• [Stated goal]
Copy the lines from the one containing "Реклама на сайті (233, 1048)" through the one containing "14 (845, 120)", both included, reproducing each without any change.

• [Record extracts]
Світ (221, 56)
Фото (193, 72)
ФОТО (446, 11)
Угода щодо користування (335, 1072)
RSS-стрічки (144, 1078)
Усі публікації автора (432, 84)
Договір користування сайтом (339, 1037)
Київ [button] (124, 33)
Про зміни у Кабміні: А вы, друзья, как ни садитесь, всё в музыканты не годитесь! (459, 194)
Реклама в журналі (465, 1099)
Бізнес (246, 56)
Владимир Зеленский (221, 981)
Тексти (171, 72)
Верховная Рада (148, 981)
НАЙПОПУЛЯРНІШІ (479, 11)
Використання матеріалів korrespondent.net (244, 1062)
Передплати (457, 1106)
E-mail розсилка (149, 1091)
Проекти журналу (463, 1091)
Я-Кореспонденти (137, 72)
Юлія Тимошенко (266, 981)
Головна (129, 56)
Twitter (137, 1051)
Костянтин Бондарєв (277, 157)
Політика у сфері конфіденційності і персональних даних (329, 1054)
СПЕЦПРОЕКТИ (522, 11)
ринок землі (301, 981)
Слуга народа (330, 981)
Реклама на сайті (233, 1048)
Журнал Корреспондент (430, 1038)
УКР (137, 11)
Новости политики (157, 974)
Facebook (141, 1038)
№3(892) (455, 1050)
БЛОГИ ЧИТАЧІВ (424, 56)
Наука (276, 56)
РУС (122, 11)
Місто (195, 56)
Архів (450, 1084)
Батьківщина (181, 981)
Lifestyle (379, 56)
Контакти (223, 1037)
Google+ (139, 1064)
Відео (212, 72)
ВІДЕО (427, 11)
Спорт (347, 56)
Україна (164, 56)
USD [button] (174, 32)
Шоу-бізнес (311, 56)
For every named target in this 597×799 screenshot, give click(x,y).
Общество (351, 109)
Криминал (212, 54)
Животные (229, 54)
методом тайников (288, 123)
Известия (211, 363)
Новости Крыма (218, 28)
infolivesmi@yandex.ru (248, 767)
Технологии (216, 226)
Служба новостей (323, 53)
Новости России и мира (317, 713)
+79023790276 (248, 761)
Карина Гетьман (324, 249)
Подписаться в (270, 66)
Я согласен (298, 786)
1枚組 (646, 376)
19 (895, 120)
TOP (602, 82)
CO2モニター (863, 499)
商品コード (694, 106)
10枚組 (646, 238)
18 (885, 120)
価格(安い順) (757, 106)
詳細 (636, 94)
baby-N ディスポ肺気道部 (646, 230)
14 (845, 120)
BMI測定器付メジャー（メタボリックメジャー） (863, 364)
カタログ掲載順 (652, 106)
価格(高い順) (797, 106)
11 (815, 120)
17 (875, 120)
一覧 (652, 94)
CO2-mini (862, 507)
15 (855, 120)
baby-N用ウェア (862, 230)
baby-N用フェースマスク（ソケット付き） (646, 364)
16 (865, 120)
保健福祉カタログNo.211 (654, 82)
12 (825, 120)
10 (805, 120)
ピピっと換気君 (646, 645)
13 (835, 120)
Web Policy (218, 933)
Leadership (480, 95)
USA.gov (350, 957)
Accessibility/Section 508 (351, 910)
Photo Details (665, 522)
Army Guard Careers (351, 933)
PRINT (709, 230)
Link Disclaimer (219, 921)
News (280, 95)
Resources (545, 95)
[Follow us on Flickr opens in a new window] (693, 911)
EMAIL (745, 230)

• [Answer to the exercise]
Реклама на сайті (233, 1048)
Журнал Корреспондент (430, 1038)
УКР (137, 11)
Новости политики (157, 974)
Facebook (141, 1038)
№3(892) (455, 1050)
БЛОГИ ЧИТАЧІВ (424, 56)
Наука (276, 56)
РУС (122, 11)
Місто (195, 56)
Архів (450, 1084)
Батьківщина (181, 981)
Lifestyle (379, 56)
Контакти (223, 1037)
Google+ (139, 1064)
Відео (212, 72)
ВІДЕО (427, 11)
Спорт (347, 56)
Україна (164, 56)
USD [button] (174, 32)
Шоу-бізнес (311, 56)
For every named target in this 597×799 screenshot, give click(x,y).
Общество (351, 109)
Криминал (212, 54)
Животные (229, 54)
методом тайников (288, 123)
Известия (211, 363)
Новости Крыма (218, 28)
infolivesmi@yandex.ru (248, 767)
Технологии (216, 226)
Служба новостей (323, 53)
Новости России и мира (317, 713)
+79023790276 (248, 761)
Карина Гетьман (324, 249)
Подписаться в (270, 66)
Я согласен (298, 786)
1枚組 (646, 376)
19 (895, 120)
TOP (602, 82)
CO2モニター (863, 499)
商品コード (694, 106)
10枚組 (646, 238)
18 (885, 120)
価格(安い順) (757, 106)
詳細 (636, 94)
baby-N ディスポ肺気道部 (646, 230)
14 (845, 120)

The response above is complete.